O elevador apita e para. Ao abrir a porta saímos às presas em direção ao corredor. Parece que neste andar só tem nossos quartos e mais um ocupado. Paramos em frente a duas portas marrons com os números quinze e dezesseis.
— Bom o quinze é o de vocês. Tomem banho, façam o que tenham de fazer e batam aqui no quarto, temos que conversar sobre algumas coisas antes de dormir — ele explica enquanto abre a porta de seu quarto – se cuidem.
Ele entra no quarto e os outros o seguem e fecham a porta. Durante o percurso percebi que ele tem me olhado de maneira estranha e discreta. Talvez por que esteve preocupado comigo ou então o fato de que estávamos quase nos beijando há duas horas.
Somos diferentes um do outro, mas eu não sei dizer. Não o que sinto por ele, mas ainda é muito cedo para dizer algo e não tenho tempo para pensar nisso, não agora.
— Então aqui vamos nós. – digo abrindo a porta e entrando no quarto.
Sinto-me mais leve, mas com um banho isso vai melhorar muito.
Há duas camas de solteiro forradas com um lençol branco, tem também uma porta no fim do quarto, ao lado da cama da direita, que imagino ser o banheiro. Do lado da cama esquerda tem uma janela com cortinas brancas. A madeira da cama é marrom, na verdade, todos os móveis aqui são. Perto das camas existem duas escrivaninhas com abajures em cima, na parede em frente a elas há uma pequena TV pendurada no alto.
Jogo minha mochila na cama e jogo meu corpo, deitando-me. Consigo ver Luna sentar-se na beirada da cama. Ela observa todo o quarto e volta seu olhar para o chão. Daqui seu cabelo parece bem mais bonito que o normal junto à luz da lua que vem da janela. Sento-me devagar ao seu lado.
— Eu... eu só queria que ela estivesse aqui. – ela suspira com seus ombros caídos – Eu não sei o que vou fazer agora, não sei o que está havendo comigo, se ela estivesse aqui ela poderia me... me ajudar. Eu ainda não consigo acreditar.
— Ei, eu sei que é difícil. – digo lhe abraçando – Ela se foi para te salvar, parece até um sonho. Mas, querendo ou não, aconteceu. A única coisa que pode fazer é honrar a sua morte, mostrando que seu sacrifício não foi em vão e com certeza não foi, e sua mãe sabia disso. Nós vamos fazer o possível pra ajudar vocês. Estamos aqui para isso, agora somos uma família.
Consigo ouvir seu choro abafado pela minha roupa. Ajeito seu cabelo cinzento para trás a afagando. Estou começando a me sentir péssima, me sentindo em seu lugar e a dor é imensurável. Mas isso foi tão repentino.
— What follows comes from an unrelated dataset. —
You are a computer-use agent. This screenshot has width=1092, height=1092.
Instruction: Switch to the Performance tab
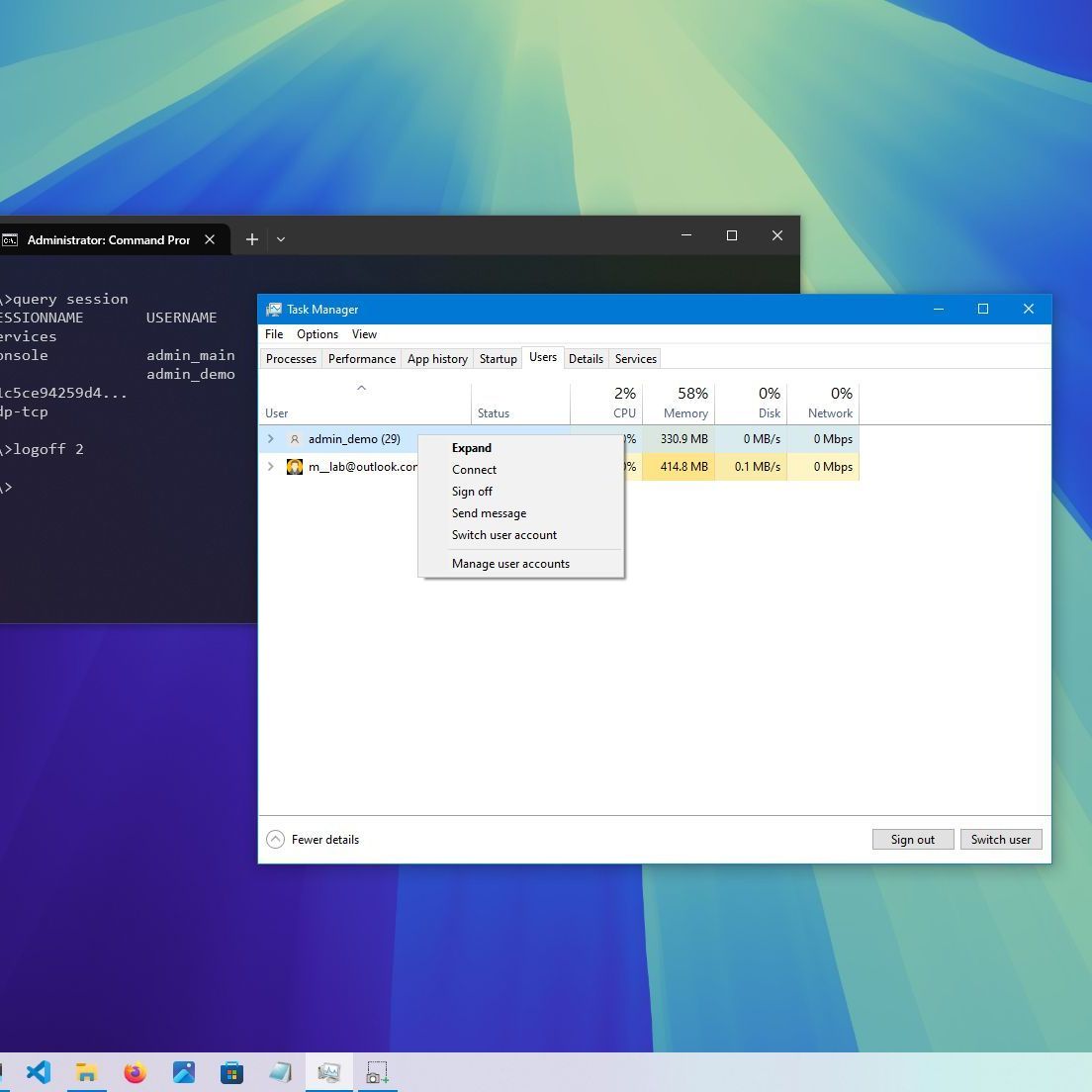[362, 359]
— Não esqueça-se disso – lágrimas involuntárias escorrem de meus olhos – vamos te ajudar em tudo que você precisar... tudo.
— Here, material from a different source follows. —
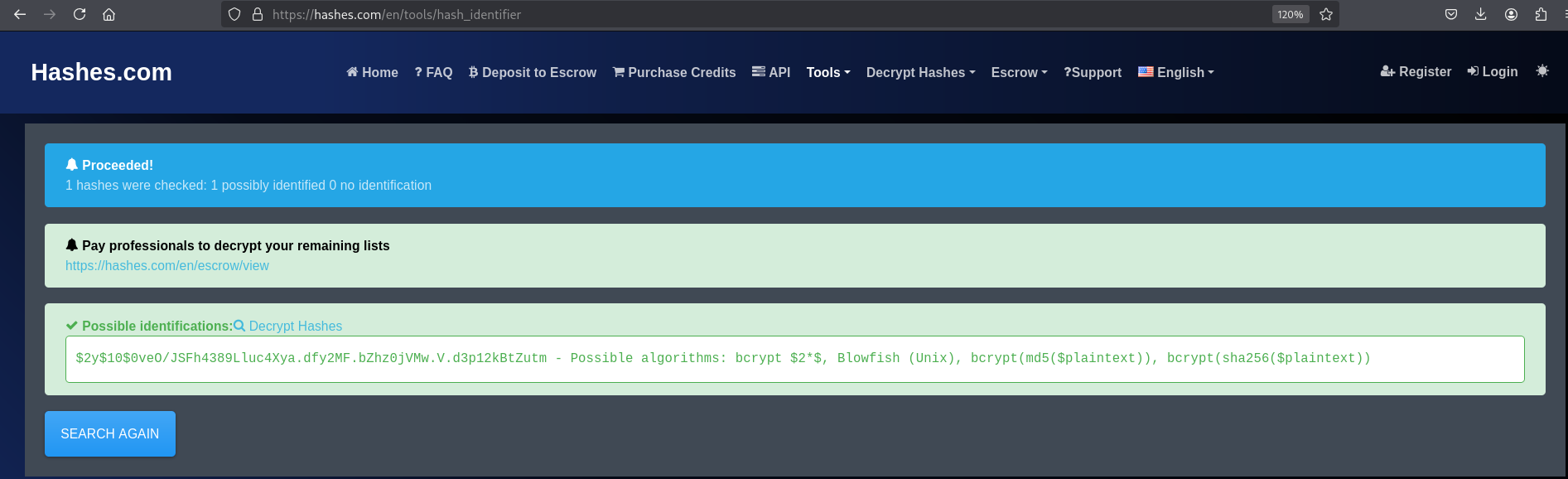Image resolution: width=1568 pixels, height=479 pixels.
Task: Click the 120% zoom level indicator
Action: pyautogui.click(x=1290, y=14)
Abraço-a fortemente e então a viro para mim. Ela limpa suas lágrimas me fitando e, por um instante, me sinto calma e relaxada.
— Você precisa tomar um banho para relaxar um pouco, ainda temos que ir falar com os garotos. – ela concorda com a cabeça.
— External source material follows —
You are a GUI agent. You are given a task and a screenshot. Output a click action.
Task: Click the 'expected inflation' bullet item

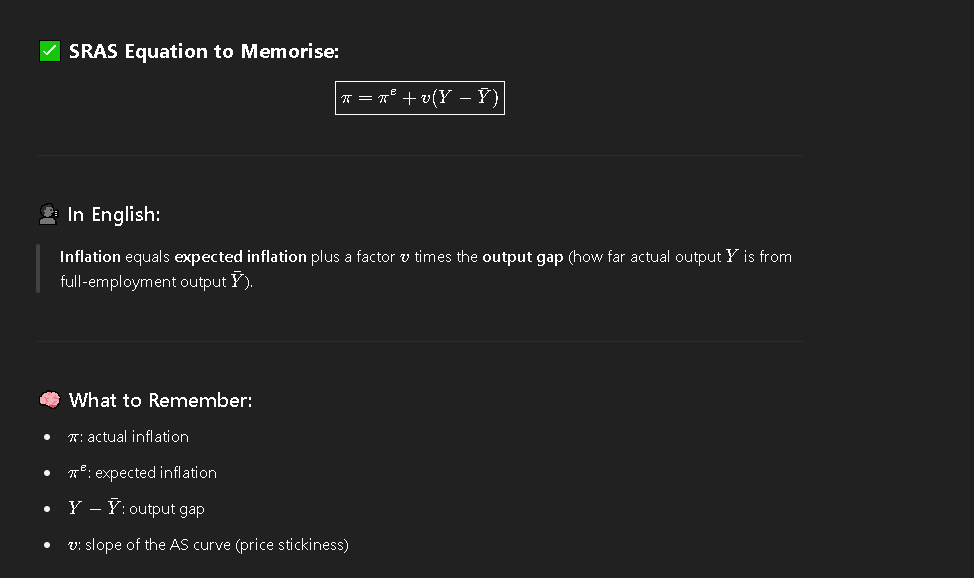(142, 473)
— O problema é que minhas roupas... eu não trouxe nenhuma roupa, neste momento elas devem estar sendo usadas como prova para os tais agentes secretos. Se é que há uma chance delas estarem inteiras depois daquela explosão. – ela cora e para de falar rapidamente, voltando a olhar para seus pés.
­­— Bom, eu devo ter algo aqui. Provavelmente usamos quase o mesmo número. – ela assenti freneticamente. – Agora vá tomar seu banho.